> **Set problem 1**: In the records, rename "GUI agent" to "desktop agent" in the lines from the one with "Switch to the HmapGen.bb tab" up to and including the one with "[x=105, y=85]". Return only those lines, with everything else unchanged.

--- Start Selected excerpt ---

At about the same time I decided to teach myself digital design and started
reading everything I could about computer design. Believe me, there was little
value to most of the stuff, if you could even understand it, but I read it all. This
era spanned from 1982 to 1990. This period of time was a nightmare. The
frustration of learning all of this stuff at a time when no one had gone before me,
from manuals written by engineers who did not write for less than technical
people like me and being fooled by experts and consultants who took your
money without hesitation and never delivered. It was truly trial by fire and I was
getting burned every time I turned around and I wasn’t even on the Internet yet
much less aware of Network Marketing!
The obvious advantages of this time of trial was the fact I got a head start
learning digital design, computer systems and database management. I started
using Adobe’s products at the get go. I ran a direct marketing firm with clients
from the Bay Area that read like a whose who. I got a major head start hating
computers long before most of you! (LOL).
Then the recession hit the USA and in California it was a depression.
Fortunately, I saw it coming and we shut down TNT Studios, sold our house and
moved to Olympia, WA. Before the tide went out.
I became a Home Based Business…..
Before it was even called SOHO.
We moved to Olympia September 1992. At this time, I had shut TnT Studios
down. When I got to Olympia, I refused to start another business in an office. I
had a young daughter and a son on the way. I wanted to work at home. Let me
tell you, my father in law thought I had lost my mind. You see, TnT Studios made
over $2 million per year. Of course I had 20+ employees, office overhead,
attorneys, law suits, receivables, payables, more attorneys, claims, refunds,
insurance, taxes, CPAs, book keepers, etc….Ychhhhhhh! I hated it. IT WAS NOT
WORTH IT! You can have my BMW!
Soooo………..I was in for a shock! You move from San Francisco to a small town
and see what I mean. There was nothing there. If I needed anything, I had to
either order it from a catalog or drive to Seattle, which at that time was not much
better. I started to search the Bulletin Boards for a better way. I joined AOL again
to see if that would help. It did. The email was a big advantage and allowed me
to keep in touch with my previous contacts from TnT Studios. I started selling
discounted software on the AOL Classifieds and found that to be very successful.
I even wrote my first Quick Keys script for my Macintosh to automatically go
online and place my ads every hour day by day to keep my ads at the top. It was
real exciting to find a large audience for so little money.

--- End Selected excerpt ---
--- Start Record list ---

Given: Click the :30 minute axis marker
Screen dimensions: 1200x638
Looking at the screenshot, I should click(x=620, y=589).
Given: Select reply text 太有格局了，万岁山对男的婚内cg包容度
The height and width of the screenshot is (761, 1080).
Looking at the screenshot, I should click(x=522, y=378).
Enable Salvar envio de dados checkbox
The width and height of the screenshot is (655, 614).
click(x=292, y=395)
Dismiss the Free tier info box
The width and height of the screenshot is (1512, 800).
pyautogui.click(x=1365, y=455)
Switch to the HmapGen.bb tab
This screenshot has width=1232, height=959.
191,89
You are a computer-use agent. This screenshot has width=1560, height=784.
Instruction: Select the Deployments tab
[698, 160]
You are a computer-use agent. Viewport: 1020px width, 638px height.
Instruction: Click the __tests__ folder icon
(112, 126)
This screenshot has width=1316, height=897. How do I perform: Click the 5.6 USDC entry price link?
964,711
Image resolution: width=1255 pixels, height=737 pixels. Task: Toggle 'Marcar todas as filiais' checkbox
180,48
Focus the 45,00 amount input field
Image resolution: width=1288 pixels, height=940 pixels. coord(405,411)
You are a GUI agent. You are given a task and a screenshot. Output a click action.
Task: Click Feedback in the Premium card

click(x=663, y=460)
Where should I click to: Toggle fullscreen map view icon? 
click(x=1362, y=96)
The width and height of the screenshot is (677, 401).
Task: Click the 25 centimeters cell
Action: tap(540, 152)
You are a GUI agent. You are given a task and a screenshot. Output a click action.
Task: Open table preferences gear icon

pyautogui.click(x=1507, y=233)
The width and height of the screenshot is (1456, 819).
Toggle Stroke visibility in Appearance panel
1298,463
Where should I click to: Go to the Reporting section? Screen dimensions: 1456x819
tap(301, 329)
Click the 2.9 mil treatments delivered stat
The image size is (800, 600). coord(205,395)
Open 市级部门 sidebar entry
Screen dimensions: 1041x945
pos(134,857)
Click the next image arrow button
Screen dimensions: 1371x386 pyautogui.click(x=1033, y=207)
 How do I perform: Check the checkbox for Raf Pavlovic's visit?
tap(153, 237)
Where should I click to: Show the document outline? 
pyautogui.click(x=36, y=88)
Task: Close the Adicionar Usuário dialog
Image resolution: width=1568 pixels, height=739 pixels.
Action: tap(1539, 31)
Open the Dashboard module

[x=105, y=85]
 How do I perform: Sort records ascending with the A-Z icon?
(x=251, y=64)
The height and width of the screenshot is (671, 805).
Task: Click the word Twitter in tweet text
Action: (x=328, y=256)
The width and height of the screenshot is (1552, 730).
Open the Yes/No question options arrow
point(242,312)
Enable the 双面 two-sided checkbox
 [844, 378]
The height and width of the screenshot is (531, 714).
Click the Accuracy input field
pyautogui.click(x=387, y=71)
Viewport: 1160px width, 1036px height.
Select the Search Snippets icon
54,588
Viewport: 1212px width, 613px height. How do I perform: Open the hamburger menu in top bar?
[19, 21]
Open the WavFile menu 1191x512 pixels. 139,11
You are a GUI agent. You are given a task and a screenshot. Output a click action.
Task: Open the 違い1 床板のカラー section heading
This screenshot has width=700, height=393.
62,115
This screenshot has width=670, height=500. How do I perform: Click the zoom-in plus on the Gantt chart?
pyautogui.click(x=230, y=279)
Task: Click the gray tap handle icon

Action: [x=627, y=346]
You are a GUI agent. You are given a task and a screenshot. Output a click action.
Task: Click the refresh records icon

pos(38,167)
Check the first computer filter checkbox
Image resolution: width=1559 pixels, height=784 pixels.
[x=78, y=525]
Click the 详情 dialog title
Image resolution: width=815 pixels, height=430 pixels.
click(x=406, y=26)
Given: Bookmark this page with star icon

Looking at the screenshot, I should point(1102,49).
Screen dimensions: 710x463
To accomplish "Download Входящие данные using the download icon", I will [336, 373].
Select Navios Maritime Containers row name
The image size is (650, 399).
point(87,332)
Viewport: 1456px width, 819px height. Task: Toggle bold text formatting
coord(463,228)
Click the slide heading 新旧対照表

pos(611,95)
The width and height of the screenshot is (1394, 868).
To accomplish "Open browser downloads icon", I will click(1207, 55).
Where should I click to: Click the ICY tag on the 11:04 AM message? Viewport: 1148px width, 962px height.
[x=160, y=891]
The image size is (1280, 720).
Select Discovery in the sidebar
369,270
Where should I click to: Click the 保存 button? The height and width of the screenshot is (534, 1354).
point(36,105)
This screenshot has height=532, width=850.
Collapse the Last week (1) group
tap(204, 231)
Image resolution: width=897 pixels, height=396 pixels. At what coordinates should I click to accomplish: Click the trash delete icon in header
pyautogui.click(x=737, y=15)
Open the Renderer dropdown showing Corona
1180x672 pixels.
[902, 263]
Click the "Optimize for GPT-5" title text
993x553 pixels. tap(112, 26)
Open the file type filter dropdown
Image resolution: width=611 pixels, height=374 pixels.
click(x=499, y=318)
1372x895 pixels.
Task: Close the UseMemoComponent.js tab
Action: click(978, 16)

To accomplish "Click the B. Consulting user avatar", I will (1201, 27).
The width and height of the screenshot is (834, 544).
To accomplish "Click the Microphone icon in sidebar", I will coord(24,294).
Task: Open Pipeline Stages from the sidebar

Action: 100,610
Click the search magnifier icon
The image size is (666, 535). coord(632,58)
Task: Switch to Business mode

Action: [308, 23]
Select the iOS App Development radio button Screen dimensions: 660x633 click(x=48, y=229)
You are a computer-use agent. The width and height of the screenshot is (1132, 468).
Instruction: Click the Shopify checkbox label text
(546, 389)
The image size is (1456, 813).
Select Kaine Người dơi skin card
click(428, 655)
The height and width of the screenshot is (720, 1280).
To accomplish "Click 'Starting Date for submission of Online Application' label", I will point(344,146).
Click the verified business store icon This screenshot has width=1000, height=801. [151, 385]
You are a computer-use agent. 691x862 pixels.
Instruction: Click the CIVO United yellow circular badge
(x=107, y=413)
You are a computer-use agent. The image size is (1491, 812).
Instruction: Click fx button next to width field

--- End Record list ---

> **Set problem 2**: Which place names appear in the text about moving to a home-based business? List each one once.

> **Complete output 1**:
Switch to the HmapGen.bb tab
This screenshot has width=1232, height=959.
191,89
You are a computer-use agent. This screenshot has width=1560, height=784.
Instruction: Select the Deployments tab
[698, 160]
You are a computer-use agent. Viewport: 1020px width, 638px height.
Instruction: Click the __tests__ folder icon
(112, 126)
This screenshot has width=1316, height=897. How do I perform: Click the 5.6 USDC entry price link?
964,711
Image resolution: width=1255 pixels, height=737 pixels. Task: Toggle 'Marcar todas as filiais' checkbox
180,48
Focus the 45,00 amount input field
Image resolution: width=1288 pixels, height=940 pixels. coord(405,411)
You are a desktop agent. You are given a task and a screenshot. Output a click action.
Task: Click Feedback in the Premium card

click(x=663, y=460)
Where should I click to: Toggle fullscreen map view icon? 
click(x=1362, y=96)
The width and height of the screenshot is (677, 401).
Task: Click the 25 centimeters cell
Action: tap(540, 152)
You are a desktop agent. You are given a task and a screenshot. Output a click action.
Task: Open table preferences gear icon

pyautogui.click(x=1507, y=233)
The width and height of the screenshot is (1456, 819).
Toggle Stroke visibility in Appearance panel
1298,463
Where should I click to: Go to the Reporting section? Screen dimensions: 1456x819
tap(301, 329)
Click the 2.9 mil treatments delivered stat
The image size is (800, 600). coord(205,395)
Open 市级部门 sidebar entry
Screen dimensions: 1041x945
pos(134,857)
Click the next image arrow button
Screen dimensions: 1371x386 pyautogui.click(x=1033, y=207)
 How do I perform: Check the checkbox for Raf Pavlovic's visit?
tap(153, 237)
Where should I click to: Show the document outline? 
pyautogui.click(x=36, y=88)
Task: Close the Adicionar Usuário dialog
Image resolution: width=1568 pixels, height=739 pixels.
Action: tap(1539, 31)
Open the Dashboard module

[x=105, y=85]

> **Complete output 2**:
- Bay Area
- USA
- California
- Olympia, WA
- San Francisco
- Seattle